Task requirements -> Only the lines with "agent" in them need to be copied from the listing.

BEGIN The data

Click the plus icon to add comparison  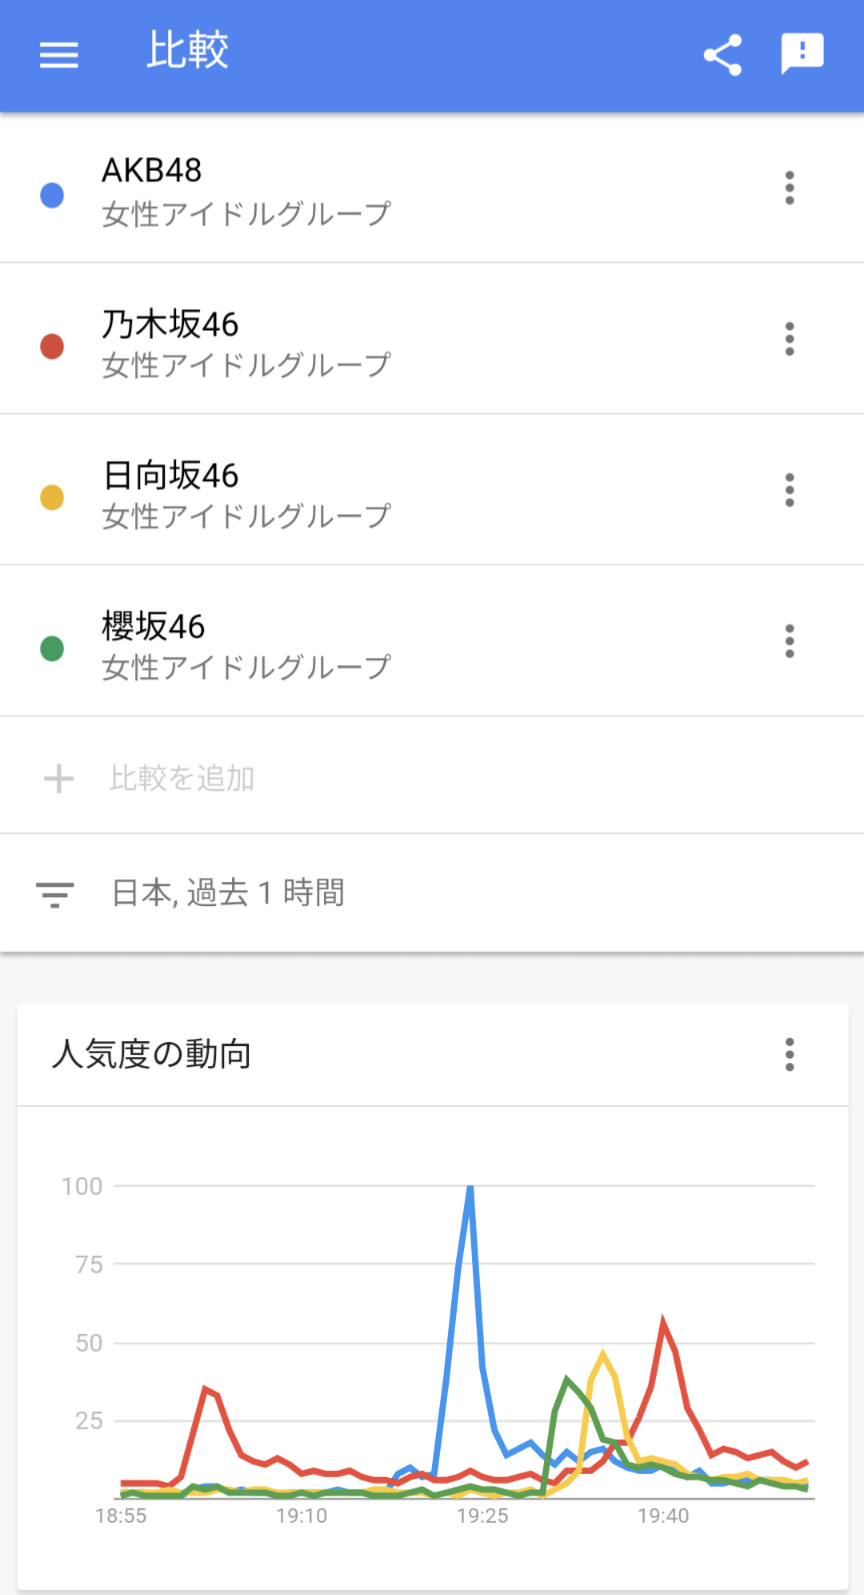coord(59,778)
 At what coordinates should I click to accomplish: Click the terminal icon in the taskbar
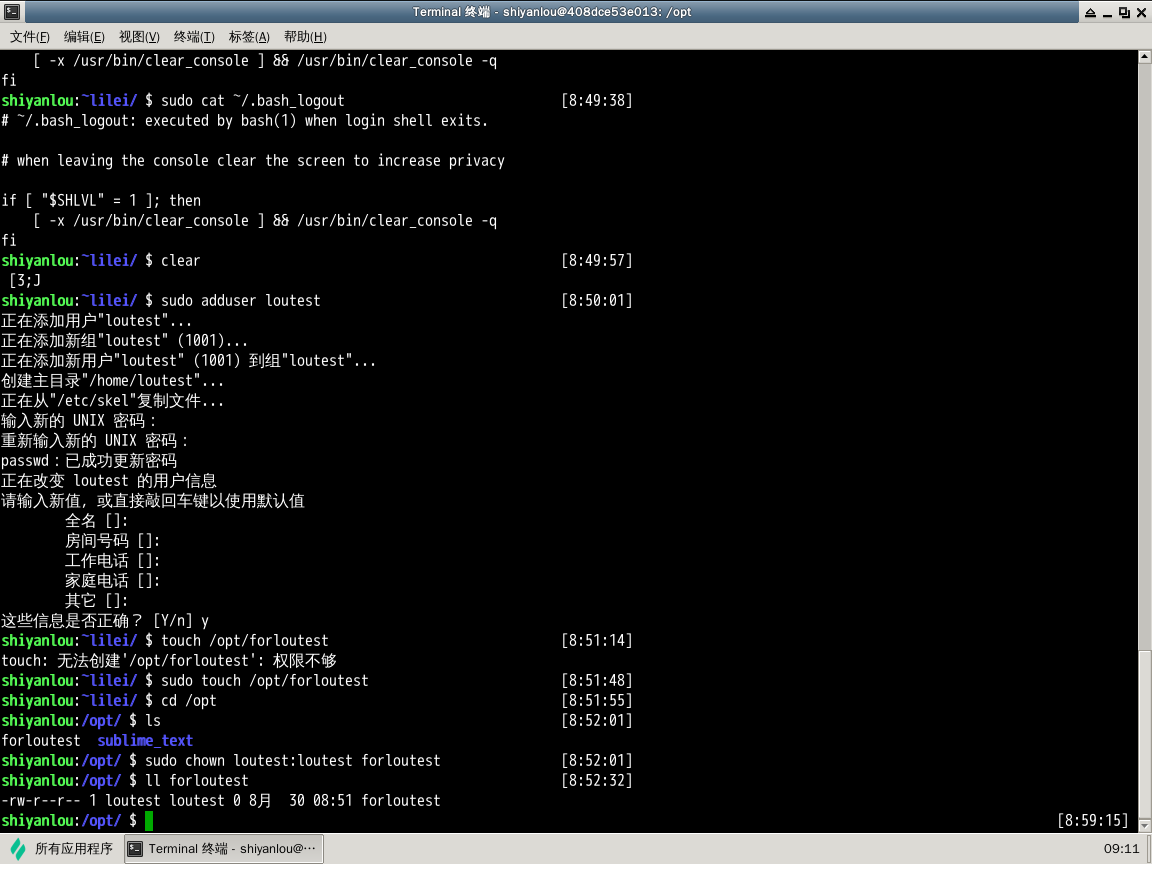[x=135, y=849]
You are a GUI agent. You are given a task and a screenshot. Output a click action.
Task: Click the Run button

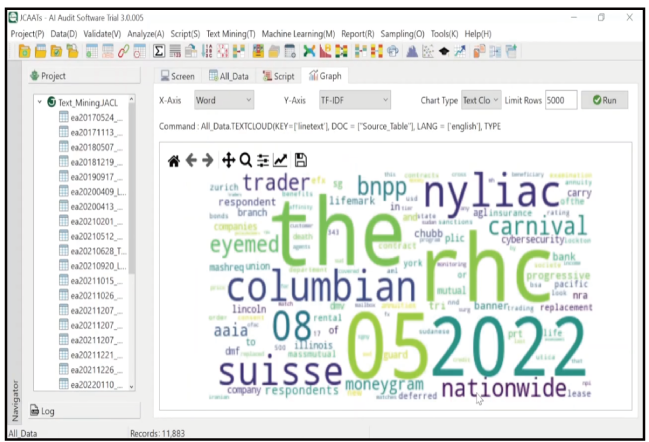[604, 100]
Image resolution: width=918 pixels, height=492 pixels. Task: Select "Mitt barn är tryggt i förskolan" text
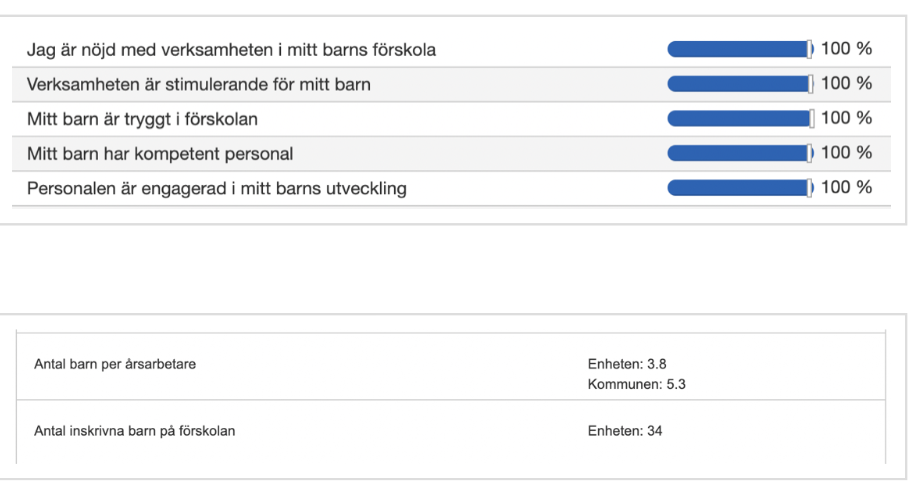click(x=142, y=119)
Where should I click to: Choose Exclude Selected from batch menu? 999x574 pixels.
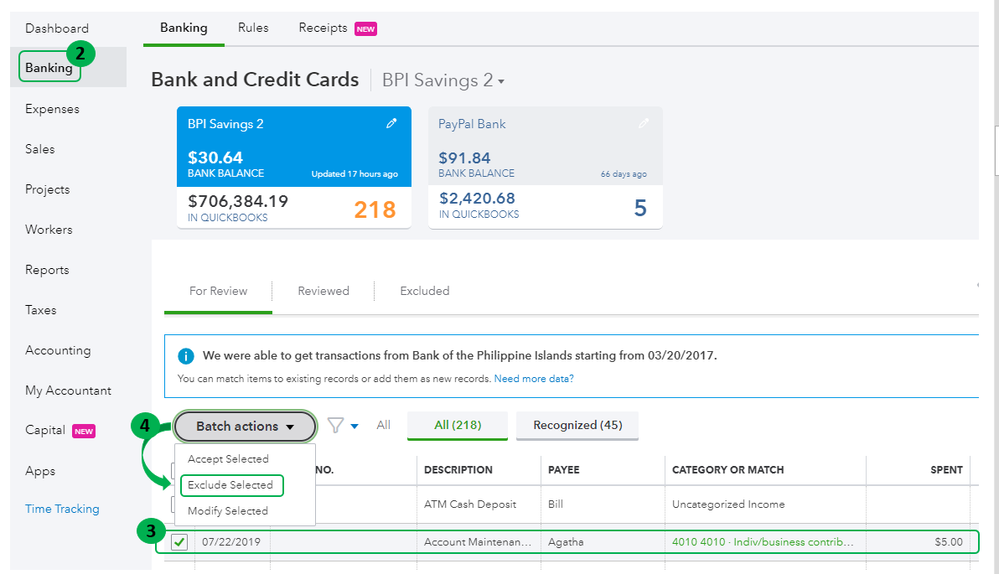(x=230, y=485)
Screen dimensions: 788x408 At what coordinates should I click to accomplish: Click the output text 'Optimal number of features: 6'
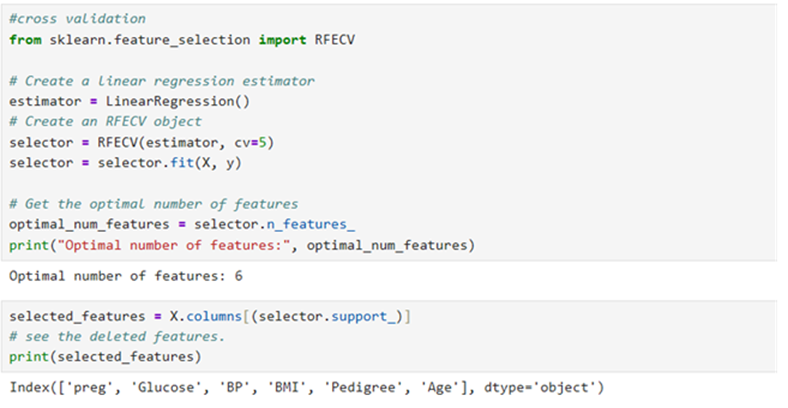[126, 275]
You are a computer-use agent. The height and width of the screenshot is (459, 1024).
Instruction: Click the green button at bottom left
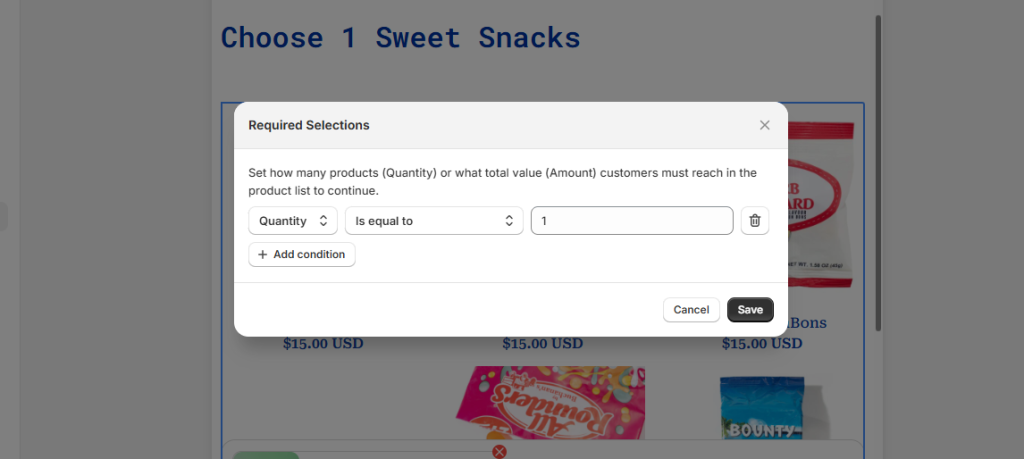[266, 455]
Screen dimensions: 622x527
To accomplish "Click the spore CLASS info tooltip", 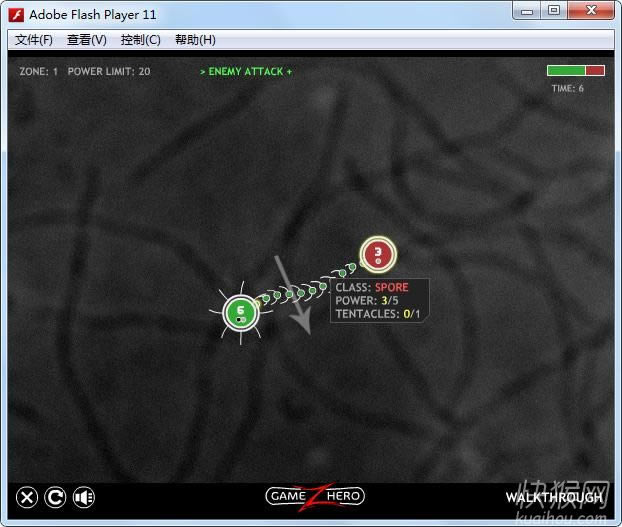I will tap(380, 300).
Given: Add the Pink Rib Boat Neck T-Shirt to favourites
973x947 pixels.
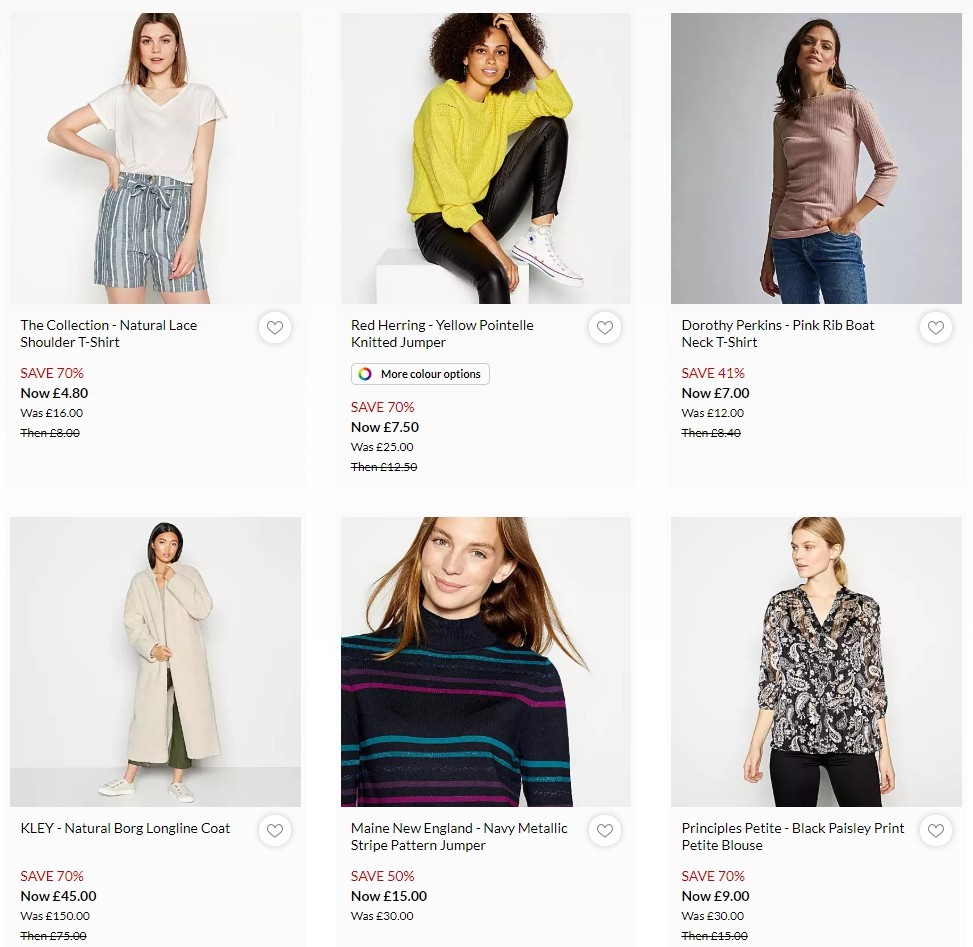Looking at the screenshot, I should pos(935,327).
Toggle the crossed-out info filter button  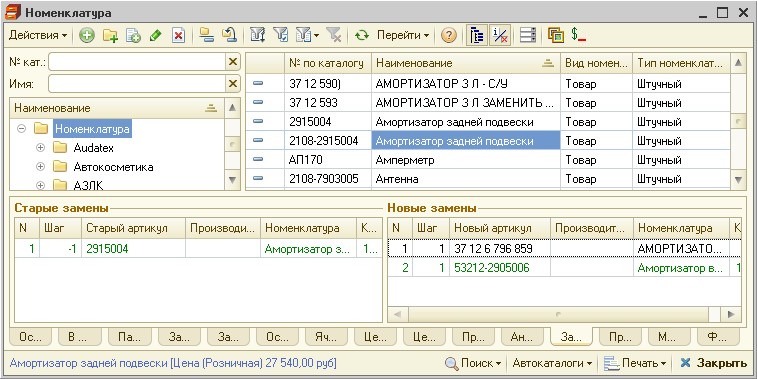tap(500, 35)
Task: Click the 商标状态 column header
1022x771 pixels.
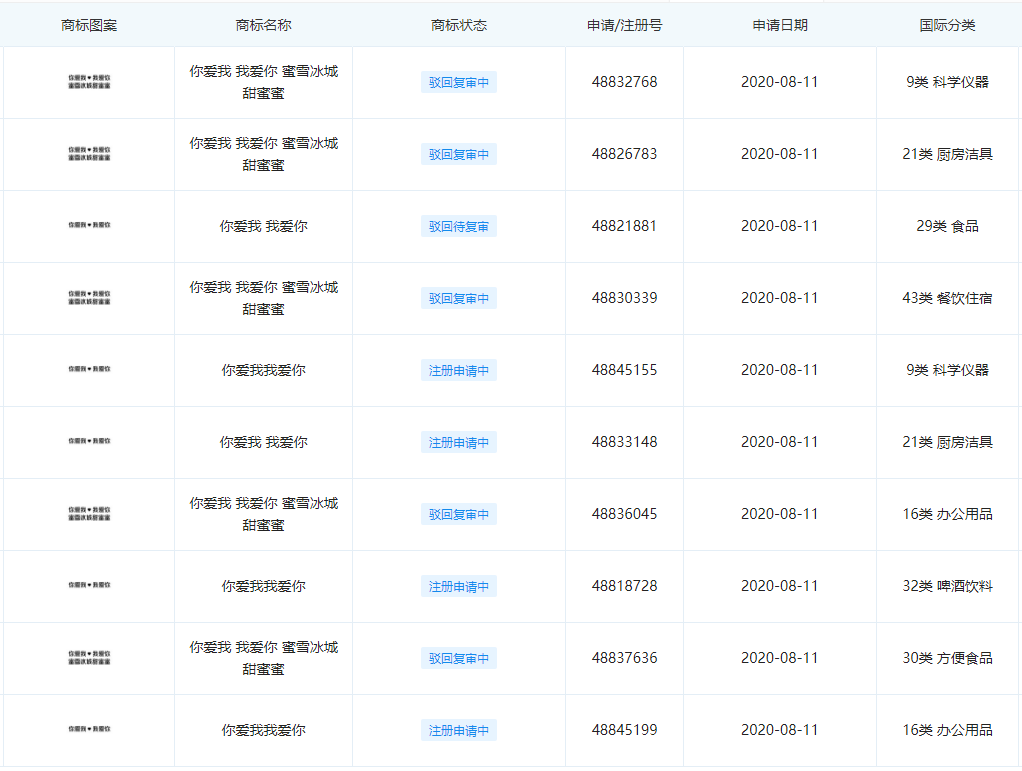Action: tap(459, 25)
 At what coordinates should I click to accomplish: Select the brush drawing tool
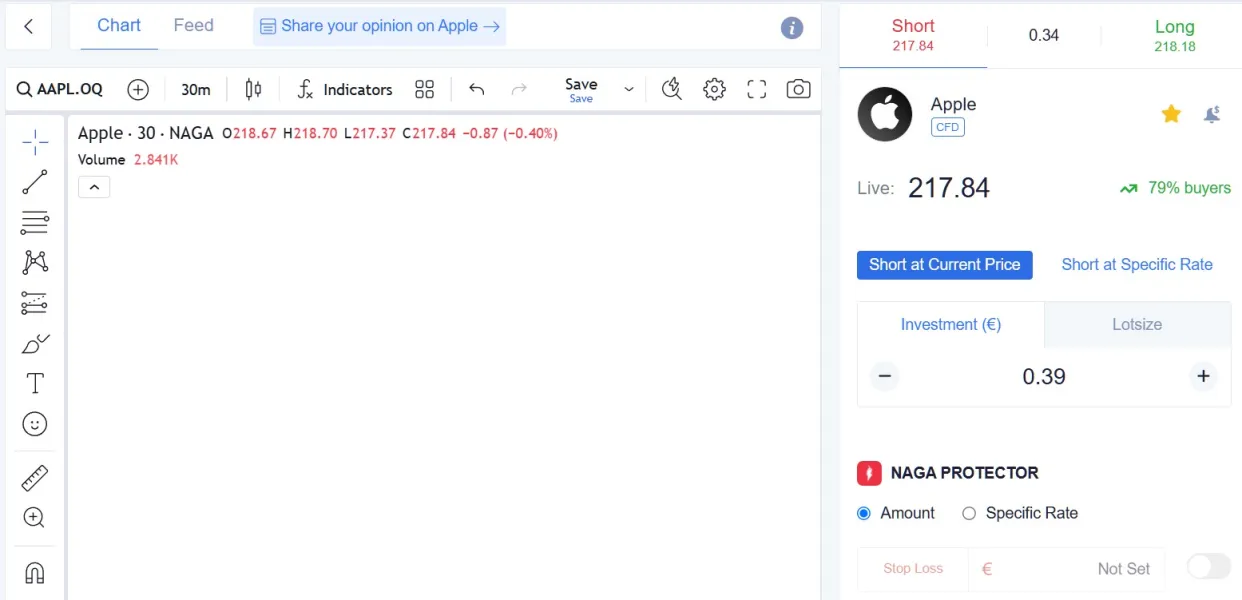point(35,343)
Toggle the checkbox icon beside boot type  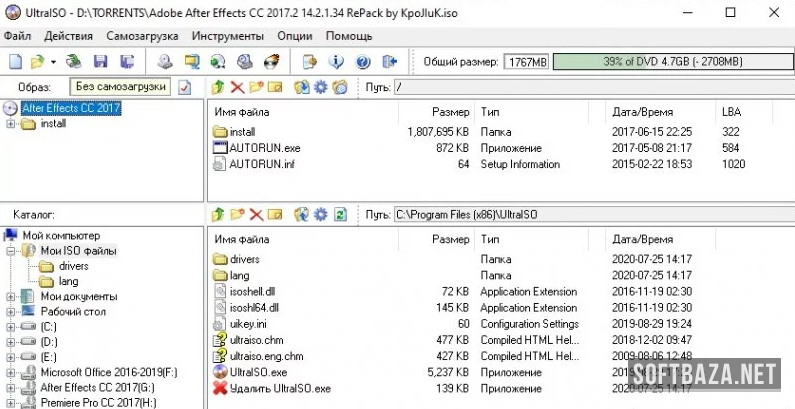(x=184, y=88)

END The data

Solution ->
You are a GUI agent. You are given a task and a screenshot. Output a click action.
You are a computer-use agent. The height and width of the screenshot is (459, 1024).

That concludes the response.